-- SUPPLIED INFORMATION follows --
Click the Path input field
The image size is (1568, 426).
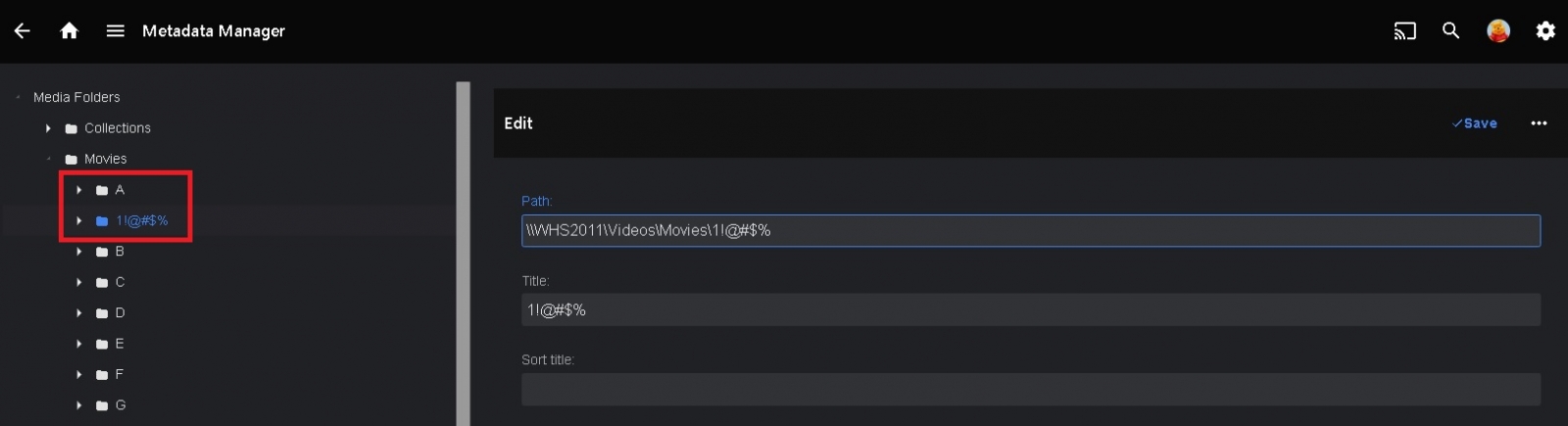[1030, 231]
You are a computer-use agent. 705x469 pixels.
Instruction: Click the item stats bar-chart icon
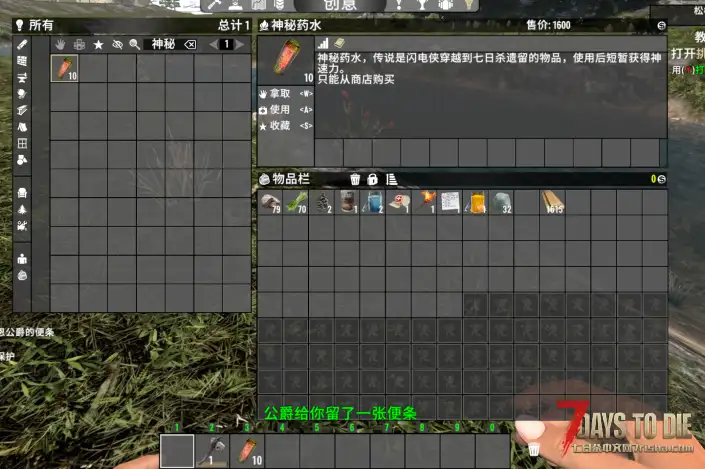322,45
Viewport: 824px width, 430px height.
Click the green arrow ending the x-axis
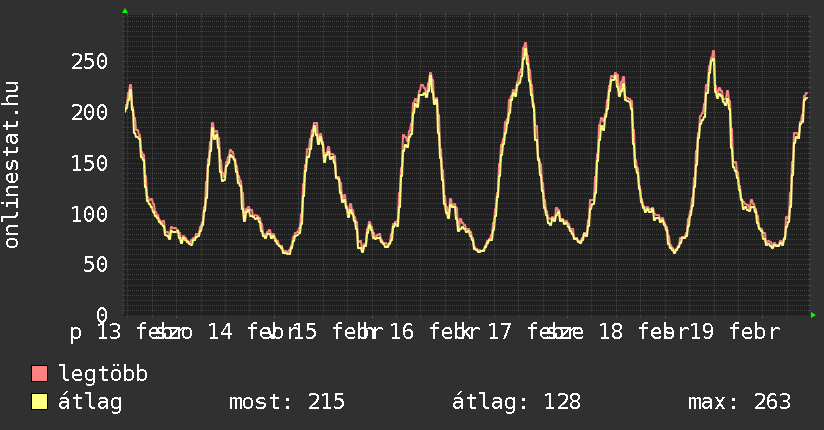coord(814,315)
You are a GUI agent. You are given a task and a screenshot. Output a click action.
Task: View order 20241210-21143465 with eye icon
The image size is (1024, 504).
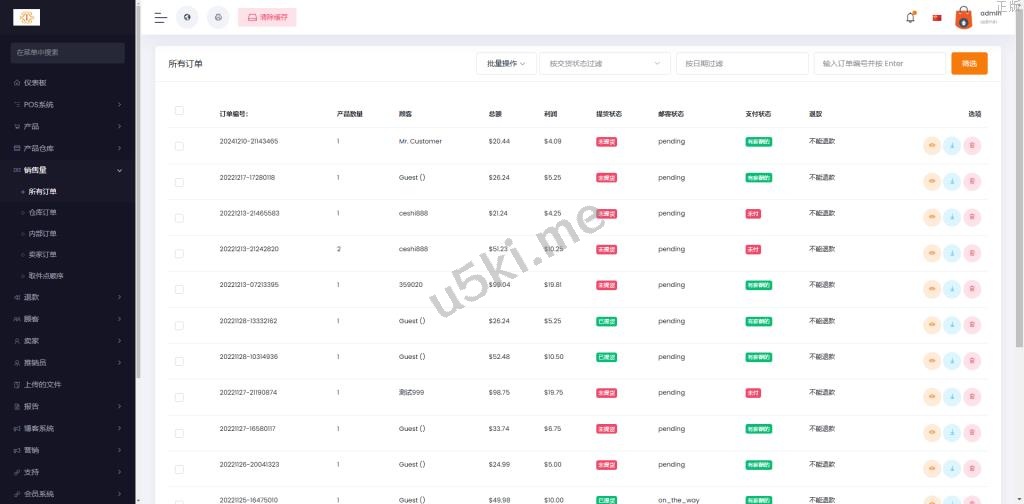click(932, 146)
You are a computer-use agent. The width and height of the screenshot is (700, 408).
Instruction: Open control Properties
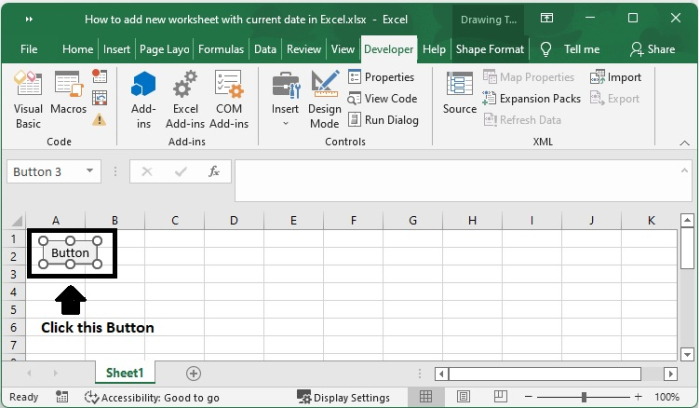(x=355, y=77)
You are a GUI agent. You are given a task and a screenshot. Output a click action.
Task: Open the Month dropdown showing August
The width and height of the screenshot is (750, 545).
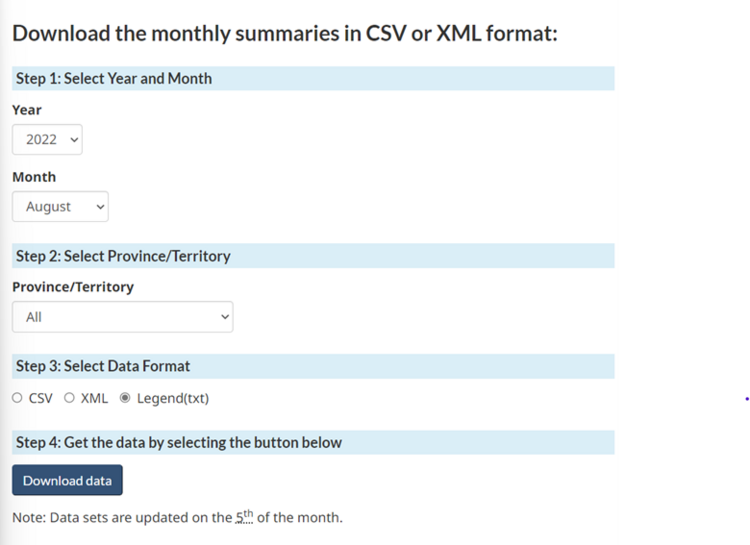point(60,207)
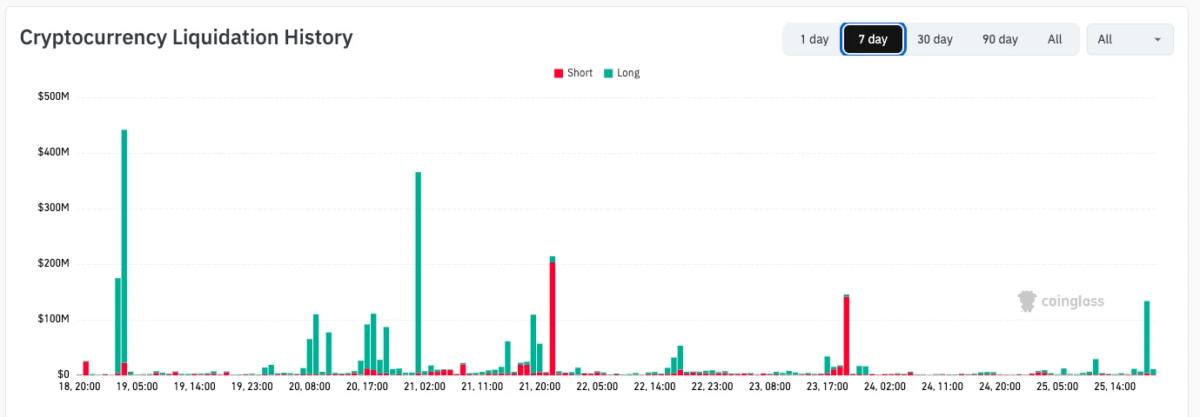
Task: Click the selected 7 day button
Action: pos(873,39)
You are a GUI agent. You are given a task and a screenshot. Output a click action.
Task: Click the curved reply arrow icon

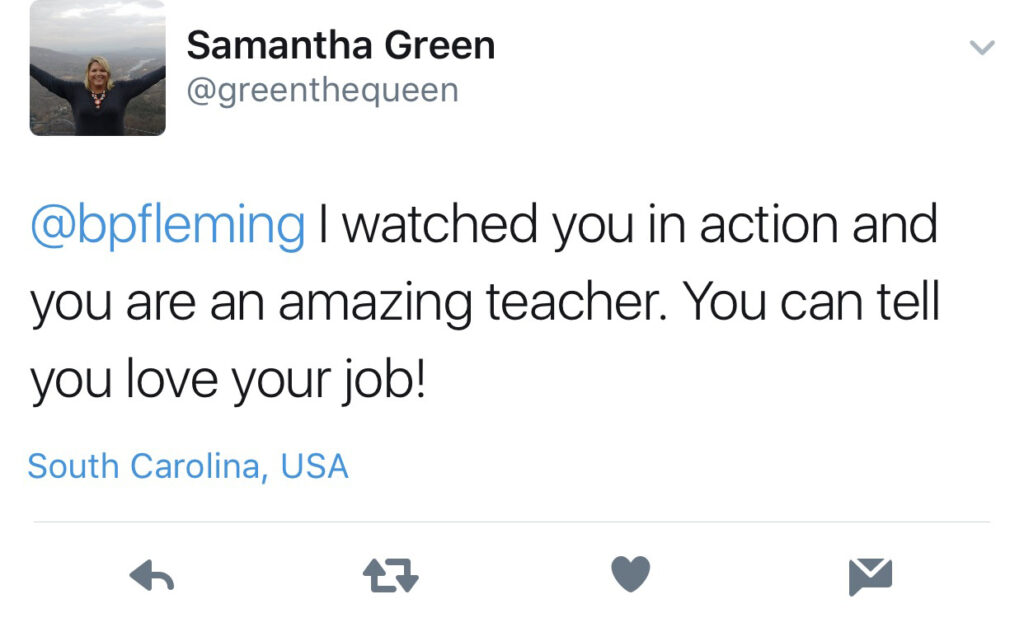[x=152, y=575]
-- SUPPLIED INFORMATION concluded --
**REQUIRED WORK**
Nothing except the lines from the one containing "Click the green arrow ending the x-axis" through the one containing "You are a computer-use agent. The" should appear in the answer, exactly as above and without pictures.

**YOUR RESPONSE**
Click the green arrow ending the x-axis
coord(814,315)
You are a GUI agent. You are given a task and a screenshot. Output a click action.
Task: View order 20241210-21143465 with eye icon
The image size is (1024, 504).
click(932, 146)
You are a computer-use agent. The width and height of the screenshot is (700, 408).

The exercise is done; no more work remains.